Abdominal pain; anorexia; ascites; decreased appetite; decreased neutrophil count; decreased WBC; diarrhea; edema; elevated bilirubin, CPK, liver transaminase levels, and/or serum creatinine; facial swelling; fatigue; GI pain; headache; muscle spasms; myalgia; nausea; pancytopenia; pyrexia; rash erythema; severe muscle cramps; swelling; thrombocytopenia; vomiting; weakness.

Patient Information

  • Review dosing schedule with patients.
  • Advise patients that the dose may be changed, or medication temporarily stopped, based on results of lab tests, development of adverse reactions, and response to therapy.
  • Advise patients to take the prescribed dose with food and large glass of water to minimize GI irritation.
  • Advise patients not to crush imatinib, and to avoid direct contact of crushed tablets with the skin or mucous membranes. If such contact occurs, advise patients to wash thoroughly.

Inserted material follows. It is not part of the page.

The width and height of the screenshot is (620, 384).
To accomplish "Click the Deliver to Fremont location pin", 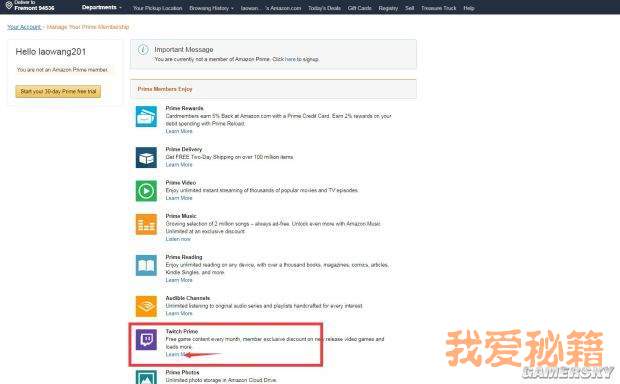I will coord(9,6).
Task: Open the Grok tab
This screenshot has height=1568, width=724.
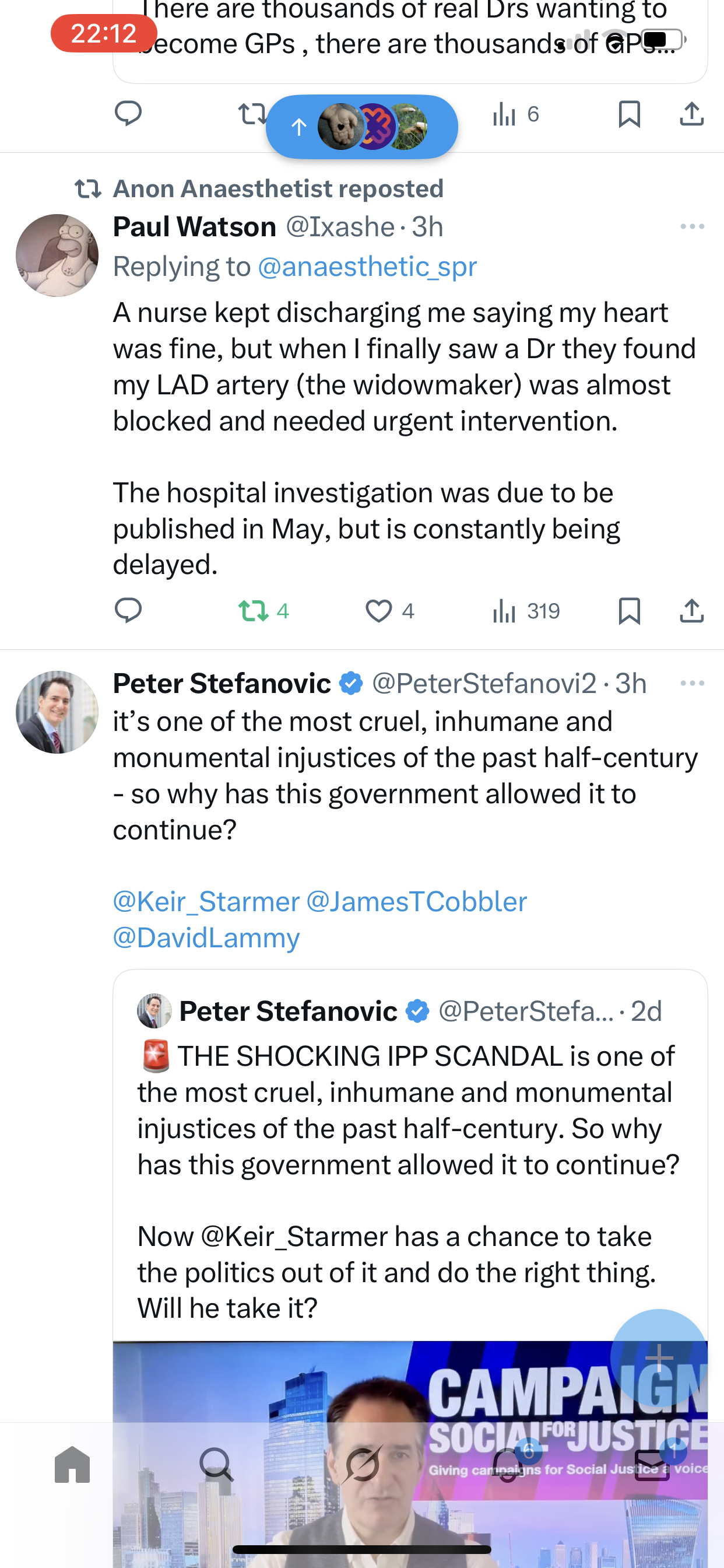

  • Advise patients unable to swallow tablets that the tablets may be dispersed in a glass of water or apple juice. Instruct patients to place required number of tablets in a glass with appropriate volume of beverage (50 mL for 100 mg tablet, 200 mL for 400 mg tablet) and stir with a spoon until the tablets have disintegrated. Instruct patients that suspension must be swallowed immediately after complete disintegration of the tablets.
  • Caution patients to avoid grapefruit and grapefruit juice while taking imatinib.
  • Advise patients that if a dose is missed to take it as soon as possible; however, if it is nearing time for the next dose, to skip the missed dose and take the next dose at the regularly scheduled time. Caution patients not to double the dose to catch up.
  • Advise patients to immediately report any of the following to health care provider: bleeding; bloating; fever, chills, or other signs of infection; persistent nausea, vomiting, or appetite loss; rapid weight gain; shortness of breath or difficulty breathing; skin rash; sore throat; swelling of the feet, ankles, legs, or around the eyes; unusual bruising.
  • Advise patients that the drug may cause dizziness, blurred vision, or somnolence, and to use caution while driving or performing other tasks requiring mental alertness and coordination until tolerance is determined.
  • Inform patients that growth retardation has been reported in children and preadolescents during therapy and that growth should be monitored closely during treatment.
  • Caution women of childbearing potential to avoid becoming pregnant while being treated. Instruct sexually active women to use highly effective contraception.
  • Advise women not to breast-feed while taking imatinib.